Exercise details: Exactly as they appear, set down all of the records.

Data records
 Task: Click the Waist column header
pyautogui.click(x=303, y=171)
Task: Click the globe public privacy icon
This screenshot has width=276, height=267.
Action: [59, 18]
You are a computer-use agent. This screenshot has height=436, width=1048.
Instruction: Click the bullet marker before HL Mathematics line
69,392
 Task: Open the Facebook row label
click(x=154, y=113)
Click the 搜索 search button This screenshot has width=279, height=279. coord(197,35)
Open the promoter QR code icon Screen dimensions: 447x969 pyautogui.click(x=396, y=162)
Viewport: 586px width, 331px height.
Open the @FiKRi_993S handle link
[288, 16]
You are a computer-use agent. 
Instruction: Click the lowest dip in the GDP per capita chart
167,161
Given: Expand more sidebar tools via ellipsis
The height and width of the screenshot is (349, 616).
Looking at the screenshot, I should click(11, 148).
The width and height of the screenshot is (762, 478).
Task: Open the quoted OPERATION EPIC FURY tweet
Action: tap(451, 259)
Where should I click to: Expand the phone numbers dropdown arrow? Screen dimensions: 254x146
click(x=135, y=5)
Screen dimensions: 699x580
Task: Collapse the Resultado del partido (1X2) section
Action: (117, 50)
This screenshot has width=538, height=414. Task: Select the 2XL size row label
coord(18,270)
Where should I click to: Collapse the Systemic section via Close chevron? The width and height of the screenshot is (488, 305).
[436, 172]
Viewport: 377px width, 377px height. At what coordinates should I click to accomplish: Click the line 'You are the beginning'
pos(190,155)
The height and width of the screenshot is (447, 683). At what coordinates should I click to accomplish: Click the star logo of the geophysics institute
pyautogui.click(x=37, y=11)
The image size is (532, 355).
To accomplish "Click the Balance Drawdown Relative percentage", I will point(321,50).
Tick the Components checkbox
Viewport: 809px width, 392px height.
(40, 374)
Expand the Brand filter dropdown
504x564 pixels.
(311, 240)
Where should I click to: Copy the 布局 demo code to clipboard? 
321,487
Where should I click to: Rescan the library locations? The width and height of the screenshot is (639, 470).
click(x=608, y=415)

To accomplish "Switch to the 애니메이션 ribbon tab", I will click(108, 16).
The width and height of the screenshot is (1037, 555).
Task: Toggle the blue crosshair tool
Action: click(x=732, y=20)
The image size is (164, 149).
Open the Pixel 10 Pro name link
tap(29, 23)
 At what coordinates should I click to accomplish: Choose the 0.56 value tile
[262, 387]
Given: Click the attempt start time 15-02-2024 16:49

Response:
 Task: Click the Waist column header
pyautogui.click(x=303, y=171)
Task: Click the globe public privacy icon
This screenshot has width=276, height=267.
Action: [59, 18]
You are a computer-use agent. This screenshot has height=436, width=1048.
Instruction: Click the bullet marker before HL Mathematics line
69,392
 Task: Open the Facebook row label
click(x=154, y=113)
Click the 搜索 search button This screenshot has width=279, height=279. coord(197,35)
Open the promoter QR code icon Screen dimensions: 447x969 pyautogui.click(x=396, y=162)
Viewport: 586px width, 331px height.
Open the @FiKRi_993S handle link
[288, 16]
You are a computer-use agent. 
Instruction: Click the lowest dip in the GDP per capita chart
167,161
Given: Expand more sidebar tools via ellipsis
The height and width of the screenshot is (349, 616).
Looking at the screenshot, I should click(11, 148).
The width and height of the screenshot is (762, 478).
Task: Open the quoted OPERATION EPIC FURY tweet
Action: tap(451, 259)
Where should I click to: Expand the phone numbers dropdown arrow? Screen dimensions: 254x146
click(x=135, y=5)
Screen dimensions: 699x580
Task: Collapse the Resultado del partido (1X2) section
Action: (117, 50)
This screenshot has width=538, height=414. Task: Select the 2XL size row label
coord(18,270)
Where should I click to: Collapse the Systemic section via Close chevron? The width and height of the screenshot is (488, 305).
[436, 172]
Viewport: 377px width, 377px height. At what coordinates should I click to accomplish: Click the line 'You are the beginning'
pos(190,155)
The height and width of the screenshot is (447, 683). At what coordinates should I click to accomplish: Click the star logo of the geophysics institute
pyautogui.click(x=37, y=11)
The image size is (532, 355).
To accomplish "Click the Balance Drawdown Relative percentage", I will point(321,50).
Tick the Components checkbox
Viewport: 809px width, 392px height.
(40, 374)
Expand the Brand filter dropdown
504x564 pixels.
(311, 240)
Where should I click to: Copy the 布局 demo code to clipboard? 
321,487
Where should I click to: Rescan the library locations? The width and height of the screenshot is (639, 470).
click(x=608, y=415)

To accomplish "Switch to the 애니메이션 ribbon tab", I will click(108, 16).
The width and height of the screenshot is (1037, 555).
Task: Toggle the blue crosshair tool
Action: click(x=732, y=20)
The image size is (164, 149).
Open the Pixel 10 Pro name link
tap(29, 23)
 At what coordinates should I click to accomplish: Choose the 0.56 value tile
[262, 387]
Given: Click the attempt start time 15-02-2024 16:49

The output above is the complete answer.